Ortega's answer to "solipcism" is that based on some of the phenomena that occur to my "I" or me, "I" can infer that there exist other people who are also "I"s who find themselves "living" as "I"s in the "radical reality" that is "their life." But we also come to realize that we can never be the "I" that is "internal" to the "radical reality of "their life," the "my life" that they are living, but that "I" can only occur as a phenomenon that is a part of "their circumstance," "external" to their "I," but "internal" to "their life."

Eric Schwitzgebel said...

Thanks, Jackson! To some extent, that seems to fit well with the post above, since my leap is to another mind not another physical object. On the basis of what, per Ortega, can I come justifiably to know that I can never be internal to another's life?

Jackson said...

Ortega uses the example of pain. When I experience pain, the pain occurs as a sensation that I directly experience in my life. When a pain occurs to another person, I can only infer that s/he is in pain by the statements that the other person utters, or the groans, facial contortions, or gestures that the other person makes, but I cannot experience their pain directly.
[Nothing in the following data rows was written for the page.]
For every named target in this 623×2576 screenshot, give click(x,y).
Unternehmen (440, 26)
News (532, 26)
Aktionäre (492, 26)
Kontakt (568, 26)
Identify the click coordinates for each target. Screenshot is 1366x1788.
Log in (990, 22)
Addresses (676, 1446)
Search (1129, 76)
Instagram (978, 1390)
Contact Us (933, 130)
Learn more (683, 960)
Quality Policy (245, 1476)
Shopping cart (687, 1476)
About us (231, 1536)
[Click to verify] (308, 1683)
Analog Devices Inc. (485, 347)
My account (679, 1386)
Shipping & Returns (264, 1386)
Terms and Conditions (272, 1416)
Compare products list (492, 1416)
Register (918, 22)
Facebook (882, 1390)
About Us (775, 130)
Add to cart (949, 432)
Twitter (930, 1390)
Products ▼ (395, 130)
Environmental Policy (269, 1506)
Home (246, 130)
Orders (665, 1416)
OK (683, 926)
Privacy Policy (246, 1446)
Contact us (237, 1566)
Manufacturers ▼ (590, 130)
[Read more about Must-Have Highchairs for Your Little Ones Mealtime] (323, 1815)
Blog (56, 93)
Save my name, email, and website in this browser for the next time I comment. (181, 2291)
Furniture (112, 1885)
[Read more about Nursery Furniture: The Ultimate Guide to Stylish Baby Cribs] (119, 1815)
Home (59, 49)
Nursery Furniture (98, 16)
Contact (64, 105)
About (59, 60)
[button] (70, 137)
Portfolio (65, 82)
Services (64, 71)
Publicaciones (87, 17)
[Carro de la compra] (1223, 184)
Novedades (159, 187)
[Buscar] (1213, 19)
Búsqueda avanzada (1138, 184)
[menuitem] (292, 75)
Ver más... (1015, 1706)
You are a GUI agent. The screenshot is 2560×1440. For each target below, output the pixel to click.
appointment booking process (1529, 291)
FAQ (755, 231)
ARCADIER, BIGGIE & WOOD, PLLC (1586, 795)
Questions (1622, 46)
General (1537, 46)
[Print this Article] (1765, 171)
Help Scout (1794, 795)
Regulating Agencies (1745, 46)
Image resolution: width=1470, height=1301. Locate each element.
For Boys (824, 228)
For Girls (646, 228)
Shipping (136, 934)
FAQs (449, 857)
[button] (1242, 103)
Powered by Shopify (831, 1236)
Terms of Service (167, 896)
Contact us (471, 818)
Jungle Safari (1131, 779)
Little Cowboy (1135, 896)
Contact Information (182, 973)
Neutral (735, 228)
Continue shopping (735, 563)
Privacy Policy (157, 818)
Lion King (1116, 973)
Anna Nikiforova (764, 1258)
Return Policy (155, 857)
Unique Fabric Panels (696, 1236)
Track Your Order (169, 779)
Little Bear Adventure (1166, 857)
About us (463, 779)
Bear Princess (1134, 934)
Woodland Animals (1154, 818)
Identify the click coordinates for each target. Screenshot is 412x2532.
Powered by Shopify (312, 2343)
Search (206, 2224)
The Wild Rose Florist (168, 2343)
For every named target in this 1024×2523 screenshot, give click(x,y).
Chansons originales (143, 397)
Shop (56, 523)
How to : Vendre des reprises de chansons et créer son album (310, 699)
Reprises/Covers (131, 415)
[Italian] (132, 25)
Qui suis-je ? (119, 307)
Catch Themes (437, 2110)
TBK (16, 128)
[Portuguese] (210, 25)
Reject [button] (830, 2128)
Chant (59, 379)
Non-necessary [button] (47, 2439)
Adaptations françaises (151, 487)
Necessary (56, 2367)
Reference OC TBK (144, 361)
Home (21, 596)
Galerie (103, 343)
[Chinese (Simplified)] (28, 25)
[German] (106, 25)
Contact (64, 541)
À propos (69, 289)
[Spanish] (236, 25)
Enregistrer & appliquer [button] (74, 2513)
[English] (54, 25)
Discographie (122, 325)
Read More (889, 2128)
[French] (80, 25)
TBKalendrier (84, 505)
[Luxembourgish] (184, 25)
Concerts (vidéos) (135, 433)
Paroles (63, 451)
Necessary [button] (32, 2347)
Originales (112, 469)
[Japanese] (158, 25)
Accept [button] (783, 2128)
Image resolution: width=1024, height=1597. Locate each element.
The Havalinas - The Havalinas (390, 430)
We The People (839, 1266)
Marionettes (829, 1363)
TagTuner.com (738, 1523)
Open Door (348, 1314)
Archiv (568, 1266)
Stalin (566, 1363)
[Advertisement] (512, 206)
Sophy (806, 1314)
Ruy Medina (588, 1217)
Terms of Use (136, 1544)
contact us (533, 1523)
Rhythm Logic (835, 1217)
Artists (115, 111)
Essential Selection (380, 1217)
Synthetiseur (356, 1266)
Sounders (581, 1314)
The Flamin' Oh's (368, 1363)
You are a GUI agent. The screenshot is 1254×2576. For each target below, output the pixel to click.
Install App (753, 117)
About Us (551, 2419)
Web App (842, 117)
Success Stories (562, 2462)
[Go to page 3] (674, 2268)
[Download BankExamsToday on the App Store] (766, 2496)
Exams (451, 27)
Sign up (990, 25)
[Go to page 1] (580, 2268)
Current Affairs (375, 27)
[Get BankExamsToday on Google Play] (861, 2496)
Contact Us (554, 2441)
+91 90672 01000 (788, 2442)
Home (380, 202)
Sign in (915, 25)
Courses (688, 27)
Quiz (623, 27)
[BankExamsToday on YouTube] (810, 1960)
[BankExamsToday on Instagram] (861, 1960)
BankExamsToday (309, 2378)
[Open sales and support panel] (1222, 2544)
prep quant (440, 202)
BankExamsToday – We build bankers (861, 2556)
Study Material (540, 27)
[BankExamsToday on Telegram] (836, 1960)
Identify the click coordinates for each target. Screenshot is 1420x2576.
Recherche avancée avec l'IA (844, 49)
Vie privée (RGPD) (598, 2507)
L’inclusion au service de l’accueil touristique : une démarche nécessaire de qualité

The only exception that I can think of, and Ortega does not deal with this, is that of psychics who claim to be able to do "readings" of other people; that is, they are able to imagine being another person (they sometimes call it "projecting their mind" in your sense), and thus receive impressions, sometimes quite vivid ones, of what the other person is experiencing.

But I also wanto to critique your use of the term "world." Ortega distinguishes between "circumstance" and "world."
If "circumstance" or rather "my circumstance" includes everything that occurs to "my I" or "me" in the "radical reality" that is "my life," "world" is the interpretation that I make of the circumstance that occurs to me. As I learn the connections among the various phenomena that occur to me I construct a "world" that helps me deal with "my circumstance. Now I may adopt the interpretations that my culture presents to me, but I am free to develop my own interpretations. But in either case, they become "my world."

Of course to the extent that my interpretations seem to match those of other people, which I can only infer from their utterances or behavior, I can speak of "our world." But according to Ortega, each person's "world" is separate from that of everyone else's.

So one interpretation of "external world" would be the "worlds" of other people, that is the interpretation that other people make of their circumstance, since their "world" as well as "their life" (including "their I" and "their circumstance") is "external" to "my life."